Suddenly, my own issues have become a public safety hazard.

"Listen, Freak Girl," says the Lizard, once we’re safe on the service drive. "You were supposed to get all these violent impulses out of your system yesterday when we were playing Carmageddon. Quit aiming for the pedestrians – this is real life! Sheesh!"

I look at the Lizard, baffled. It continues.

"If you want me to take over driving, just ask. But scaring my eyeballs into my pants isn’t really the best way to communicate, not to mention keep yourself out of the road rage statistics."

I’m even more confused. "What statistics? Rage? I’m not enraged. Maybe absent-minded."

"Uh-huh. Some self-proclaimed road rage expert says there are 2 billion episodes of road rage in this country every year," the Lizard explains, straightening its shades. "I think you just participated in the two billion and first."

Two billion episodes of road rage. Forget for a minute the questionable aspects of that statistic, which is neither substantiated nor verifiable and therefore completely useless, except it was uttered by one Dr. Arnold Nerenberg, a California-based psychologist who has declared himself the leading expert on the topic.

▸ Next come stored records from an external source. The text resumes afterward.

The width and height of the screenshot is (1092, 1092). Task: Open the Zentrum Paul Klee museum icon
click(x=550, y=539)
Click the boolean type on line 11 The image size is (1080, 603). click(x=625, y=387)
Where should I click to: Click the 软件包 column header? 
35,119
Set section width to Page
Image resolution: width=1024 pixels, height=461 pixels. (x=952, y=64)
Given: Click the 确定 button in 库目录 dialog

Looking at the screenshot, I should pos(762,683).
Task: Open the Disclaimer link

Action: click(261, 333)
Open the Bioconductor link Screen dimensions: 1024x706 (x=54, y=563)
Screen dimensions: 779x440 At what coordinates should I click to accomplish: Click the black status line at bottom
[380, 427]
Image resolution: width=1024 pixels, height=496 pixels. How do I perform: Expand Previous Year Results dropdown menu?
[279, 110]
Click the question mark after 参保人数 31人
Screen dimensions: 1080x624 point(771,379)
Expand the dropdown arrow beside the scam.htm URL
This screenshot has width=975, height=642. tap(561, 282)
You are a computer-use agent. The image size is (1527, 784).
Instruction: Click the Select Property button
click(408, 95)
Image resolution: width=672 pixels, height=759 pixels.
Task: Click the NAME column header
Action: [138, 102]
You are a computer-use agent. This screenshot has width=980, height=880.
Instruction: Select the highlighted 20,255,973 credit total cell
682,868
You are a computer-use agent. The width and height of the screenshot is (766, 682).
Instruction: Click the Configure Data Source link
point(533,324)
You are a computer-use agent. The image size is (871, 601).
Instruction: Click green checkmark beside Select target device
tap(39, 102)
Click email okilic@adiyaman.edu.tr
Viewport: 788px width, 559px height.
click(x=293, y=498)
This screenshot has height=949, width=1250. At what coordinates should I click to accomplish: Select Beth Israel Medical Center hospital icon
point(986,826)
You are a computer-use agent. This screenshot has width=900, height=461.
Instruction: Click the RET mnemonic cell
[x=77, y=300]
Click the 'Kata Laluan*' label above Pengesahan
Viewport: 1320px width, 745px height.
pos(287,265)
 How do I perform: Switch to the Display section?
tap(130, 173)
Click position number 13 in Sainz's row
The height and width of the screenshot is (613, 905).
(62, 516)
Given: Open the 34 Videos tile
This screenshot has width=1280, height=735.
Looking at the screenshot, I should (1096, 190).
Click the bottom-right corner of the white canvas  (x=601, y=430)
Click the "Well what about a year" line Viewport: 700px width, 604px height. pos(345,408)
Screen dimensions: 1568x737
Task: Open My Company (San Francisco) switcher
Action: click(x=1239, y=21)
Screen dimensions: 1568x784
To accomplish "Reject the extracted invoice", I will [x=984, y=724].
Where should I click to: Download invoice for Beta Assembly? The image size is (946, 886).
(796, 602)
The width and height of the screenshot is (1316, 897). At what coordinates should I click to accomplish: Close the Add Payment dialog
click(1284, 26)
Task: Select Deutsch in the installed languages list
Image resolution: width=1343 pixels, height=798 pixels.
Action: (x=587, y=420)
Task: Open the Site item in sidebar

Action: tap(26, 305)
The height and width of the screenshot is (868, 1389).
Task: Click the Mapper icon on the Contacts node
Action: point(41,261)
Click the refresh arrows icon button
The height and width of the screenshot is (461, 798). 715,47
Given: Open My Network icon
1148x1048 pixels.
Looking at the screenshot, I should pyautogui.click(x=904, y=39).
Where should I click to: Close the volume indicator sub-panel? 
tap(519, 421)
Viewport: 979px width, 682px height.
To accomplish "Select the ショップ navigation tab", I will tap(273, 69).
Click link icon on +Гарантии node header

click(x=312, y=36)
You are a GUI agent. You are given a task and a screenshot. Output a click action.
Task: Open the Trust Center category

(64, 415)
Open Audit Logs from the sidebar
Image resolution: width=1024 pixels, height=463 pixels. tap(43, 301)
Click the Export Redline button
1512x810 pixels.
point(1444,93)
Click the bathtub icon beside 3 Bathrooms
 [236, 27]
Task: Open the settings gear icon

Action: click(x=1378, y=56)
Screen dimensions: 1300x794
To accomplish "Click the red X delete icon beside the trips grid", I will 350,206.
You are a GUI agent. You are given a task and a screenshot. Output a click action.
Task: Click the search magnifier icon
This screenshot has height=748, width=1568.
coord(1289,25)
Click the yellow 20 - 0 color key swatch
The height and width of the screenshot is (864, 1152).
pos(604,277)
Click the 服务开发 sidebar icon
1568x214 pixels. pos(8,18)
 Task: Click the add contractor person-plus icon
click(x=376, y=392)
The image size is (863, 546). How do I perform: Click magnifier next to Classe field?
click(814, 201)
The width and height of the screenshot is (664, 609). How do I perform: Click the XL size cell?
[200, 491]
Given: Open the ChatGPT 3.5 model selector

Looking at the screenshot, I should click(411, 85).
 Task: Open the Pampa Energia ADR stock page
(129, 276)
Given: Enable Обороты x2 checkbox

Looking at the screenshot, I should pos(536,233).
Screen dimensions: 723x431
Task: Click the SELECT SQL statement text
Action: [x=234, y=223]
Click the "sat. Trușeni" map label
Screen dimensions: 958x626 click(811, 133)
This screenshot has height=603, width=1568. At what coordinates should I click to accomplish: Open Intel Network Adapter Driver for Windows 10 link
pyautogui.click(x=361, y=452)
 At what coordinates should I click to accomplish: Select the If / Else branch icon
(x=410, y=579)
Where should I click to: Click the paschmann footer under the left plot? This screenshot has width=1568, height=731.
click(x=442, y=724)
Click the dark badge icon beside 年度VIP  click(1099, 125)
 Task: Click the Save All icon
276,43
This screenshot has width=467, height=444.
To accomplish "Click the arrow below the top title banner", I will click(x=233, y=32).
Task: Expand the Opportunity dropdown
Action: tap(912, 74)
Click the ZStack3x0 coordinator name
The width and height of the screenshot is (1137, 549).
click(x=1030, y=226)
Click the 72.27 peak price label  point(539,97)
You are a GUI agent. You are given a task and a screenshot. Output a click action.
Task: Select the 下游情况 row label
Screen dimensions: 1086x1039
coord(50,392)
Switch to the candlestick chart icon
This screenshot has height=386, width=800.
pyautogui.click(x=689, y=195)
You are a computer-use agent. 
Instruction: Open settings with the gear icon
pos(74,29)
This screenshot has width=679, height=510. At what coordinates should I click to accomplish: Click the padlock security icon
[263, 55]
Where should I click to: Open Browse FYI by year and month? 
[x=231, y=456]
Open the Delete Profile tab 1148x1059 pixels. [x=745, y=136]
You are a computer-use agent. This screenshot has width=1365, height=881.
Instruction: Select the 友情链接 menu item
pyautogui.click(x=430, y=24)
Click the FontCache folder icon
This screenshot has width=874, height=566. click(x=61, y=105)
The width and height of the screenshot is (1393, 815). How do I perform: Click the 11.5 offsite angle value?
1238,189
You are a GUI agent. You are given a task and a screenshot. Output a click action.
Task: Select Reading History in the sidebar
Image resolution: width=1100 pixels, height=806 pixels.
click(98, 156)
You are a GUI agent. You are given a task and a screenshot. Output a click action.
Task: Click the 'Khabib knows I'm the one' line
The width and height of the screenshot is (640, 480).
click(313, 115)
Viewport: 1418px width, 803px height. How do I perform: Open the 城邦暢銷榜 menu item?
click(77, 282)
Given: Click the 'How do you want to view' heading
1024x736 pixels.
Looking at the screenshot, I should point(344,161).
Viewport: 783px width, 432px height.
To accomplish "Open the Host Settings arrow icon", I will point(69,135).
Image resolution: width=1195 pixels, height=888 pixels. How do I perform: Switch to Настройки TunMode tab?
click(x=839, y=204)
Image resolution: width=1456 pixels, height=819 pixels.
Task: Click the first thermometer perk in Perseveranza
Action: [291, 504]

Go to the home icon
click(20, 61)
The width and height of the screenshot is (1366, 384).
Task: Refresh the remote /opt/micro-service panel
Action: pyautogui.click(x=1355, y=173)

Think about it. Two billion roadrageous acts, in this country alone. That’s more fists waved, gates tailed and insults yelled than McDonald’s hamburgers served. If you believe Dr. Nerenberg, it’s become a bona fide epidemic – and plenty do believe.

Allstate, the big insurance company, even offers a quick quiz to determine if you (yes, you!) have road rage. If you have ever tailgated, leaned on your horn or even driven without a seatbelt, it divines, you are likely to be an aggressive driver, and therefore more inclined to commit an act of road rage.

"Well, that might account for that two billion number," says the Lizard. "By those counts, you’ve raged six times before you’ve even backed out of the driveway."

It’s not just roads that get all the rage, either. Office rage gets a spin on the nightly news just about once a week, it seems, as some deranged worker or other takes their chances for a promotion and blows them into oblivion.

Shoppers’ rage, in which customers get violent about having to (gasp!) wait their turn in line, has also made the top story on many a bimbo-journalism newscast. And air rage, which is a fancy term for airplane passengers who behave like toddlers denied their favorite cookie, is now the subject of possible legislation that’s meant to protect airline employees who aren’t necessarily trained to give passengers a time-out.

Some experts say these kinds of rage aren’t anything new. Fully grown adults have, from time to time, been known to go ballistic in all kinds of social settings. The difference is that no, there’s a catchy name for it. It’s like the term "sexual harassment" was, back when the Anita Hill/Clarence Thomas hearings were going on: Once we know what to call it, we can call it whenever we see it.

The Lizard interrupts my thoughts. "Tell me, have you ever felt your own petty, pathetic concerns were big enough to warrant an outrageous act of rebellion?"

"Um …"

"Have you ever run a red light and blamed the media?"

"Which media?"

"Do questions like this really piss you off?"

"They’re starting to … "

"Uh-huh. Sounds like you’re suffering from rage rage," says the Lizard. "That’d be an affliction of contemporary society that forces sufferers to blame everything bad that happens to them on some zippily named syndrome."

"Rage rage, eh? Is there a cure?"

"Nope. But now that we have a name for it, think of all the situations it’ll be good for!"